» The task: A faithful, word-for-word copy of the data below is required, without pictures.

» Supplied material:
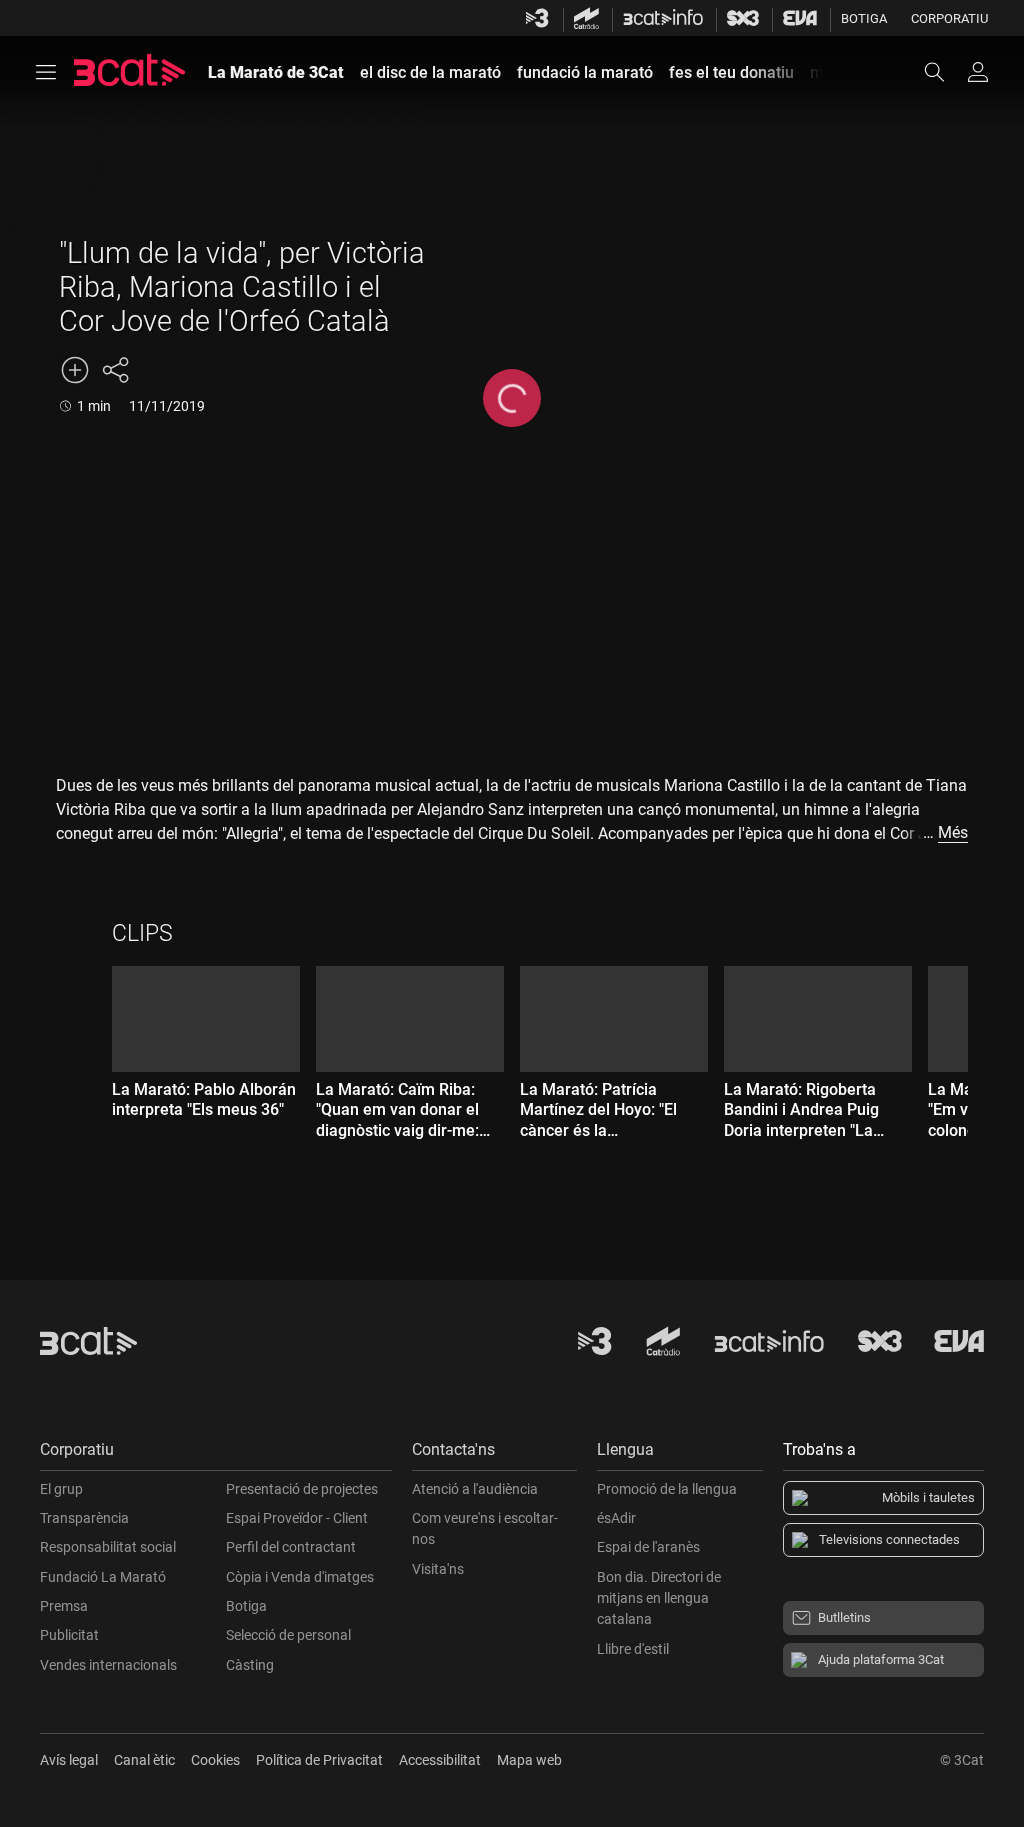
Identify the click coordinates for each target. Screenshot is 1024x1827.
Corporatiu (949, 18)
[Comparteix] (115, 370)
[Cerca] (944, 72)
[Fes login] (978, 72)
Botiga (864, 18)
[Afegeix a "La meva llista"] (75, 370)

» Output for this task:
Identify the click coordinates for each target. Screenshot is 1024x1827.
Corporatiu (949, 18)
[Comparteix] (115, 370)
[Cerca] (944, 72)
[Fes login] (978, 72)
Botiga (864, 18)
[Afegeix a "La meva llista"] (75, 370)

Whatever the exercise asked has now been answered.